Is it possible to ban somebody once and for all?!?!?! OO8 is the same person as g-dog-rice, maxair, whatever his other names are.

He obviously isn't mature enough to post here, because he always says crap like that and gets into fights with other players, i say that we ban him and never let him back. :yes:


----------



## Petey (Aug 23, 2002)

> Originally posted by <b>Wilt_The_Stilt</b>!
> He couldn't have gone behind his back-he went through the tunnel. And you think Christie is normal?? Throwing a ball at someone just because you drew a foul on them?? Perfectly normal.


I didn't say Christie was normal... but since 008 is not a Kings fan, they don't need to trade him.

-Petey


----------



## BizzyRipsta (May 25, 2002)

i got to watch some of the lakers/kings game last night, and i didn't get to see a close-up of rucker, but from what i saw, he wasn't ugly at all. he actually looked pretty good.


----------



## buduan (Jun 10, 2002)

> Originally posted by <b>hOnDo</b>!
> Is it possible to ban somebody once and for all?!?!?! OO8 is the same person as g-dog-rice, maxair, whatever his other names are.
> 
> He obviously isn't mature enough to post here, because he always says crap like that and gets into fights with other players, i say that we ban him and never let him back. :yes:



Is it possible that people who aren't Laker fans stay away if they don't like what Laker fans have to say?


----------



## Wiggum (Jul 29, 2002)

> Originally posted by <b>buduan</b>!
> Is it possible that people who aren't Laker fans stay away if they don't like what Laker fans have to say?

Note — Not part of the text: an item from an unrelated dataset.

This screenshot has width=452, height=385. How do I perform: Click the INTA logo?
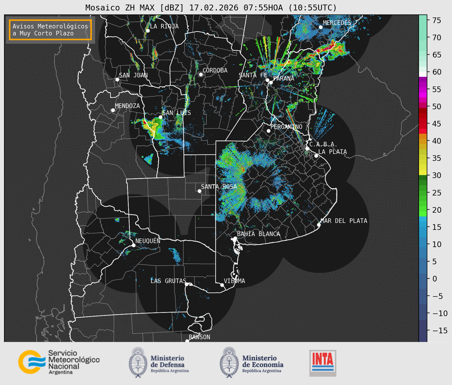point(323,363)
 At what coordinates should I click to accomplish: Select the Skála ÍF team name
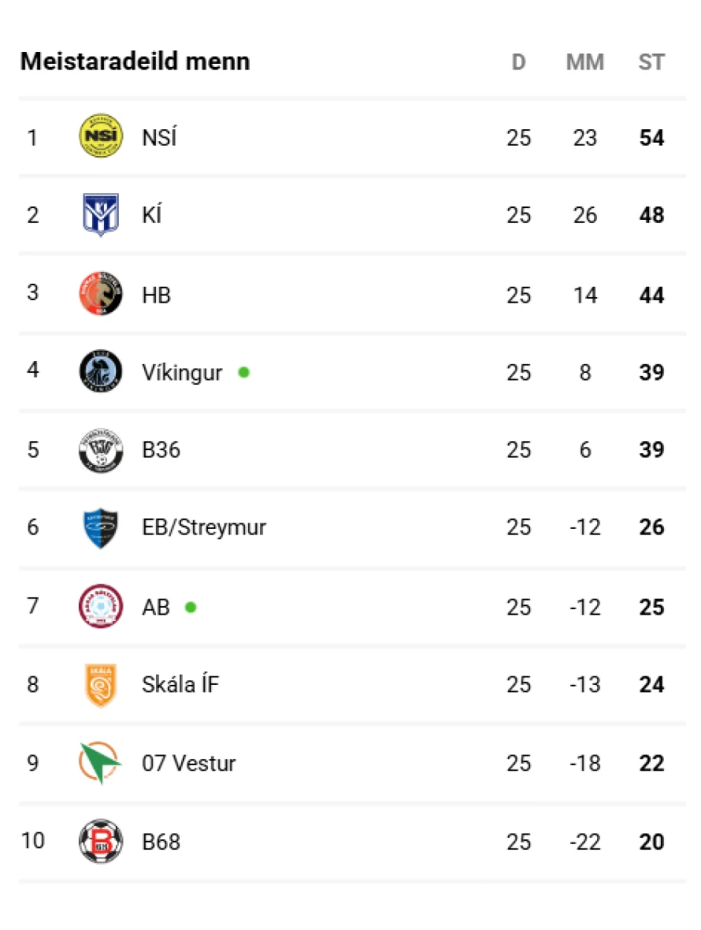pyautogui.click(x=180, y=684)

You're telling me you agree with g-dog-ri...I mean, 008, that Guy Rucker should be cut because he has corn rows...?


----------



## Sean (Jun 7, 2002)

> Originally posted by <b>BizzyRipsta</b>!
> i got to watch some of the lakers/kings game last night, and i didn't get to see a close-up of rucker, but from what i saw, he wasn't ugly at all. he actually looked pretty good.


My wife thought the same thing until he smiled. His grill appeared to be seriously messed up. But that is not a reason to have him cut. I couldn't care less what one of the players on the Lakers look like.

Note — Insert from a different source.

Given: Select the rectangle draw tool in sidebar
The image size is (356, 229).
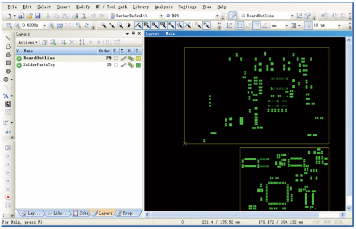Looking at the screenshot, I should (8, 63).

> Originally posted by <b>buduan</b>!
> Is it possible that people who aren't Laker fans stay away if they don't like what Laker fans have to say?


:topic: 

Is it possible, Sure. But these forums are for everyone, as long as they follow the rules. So what if someone has a differing opinion, if you dont like it, *IGNORE* it. Differing opinions are why most of us are here; to discuss BASKETBALL and it's related topics. No need to get personal with name calling and crap like that. Everyone needs to grow up and learn to let the little stuff go.


----------



## buduan (Jun 10, 2002)

> Originally posted by <b>Wiggum</b>!
> 
> 
> You're telling me you agree with g-dog-ri...I mean, 008, that Guy Rucker should be cut because he has corn rows...?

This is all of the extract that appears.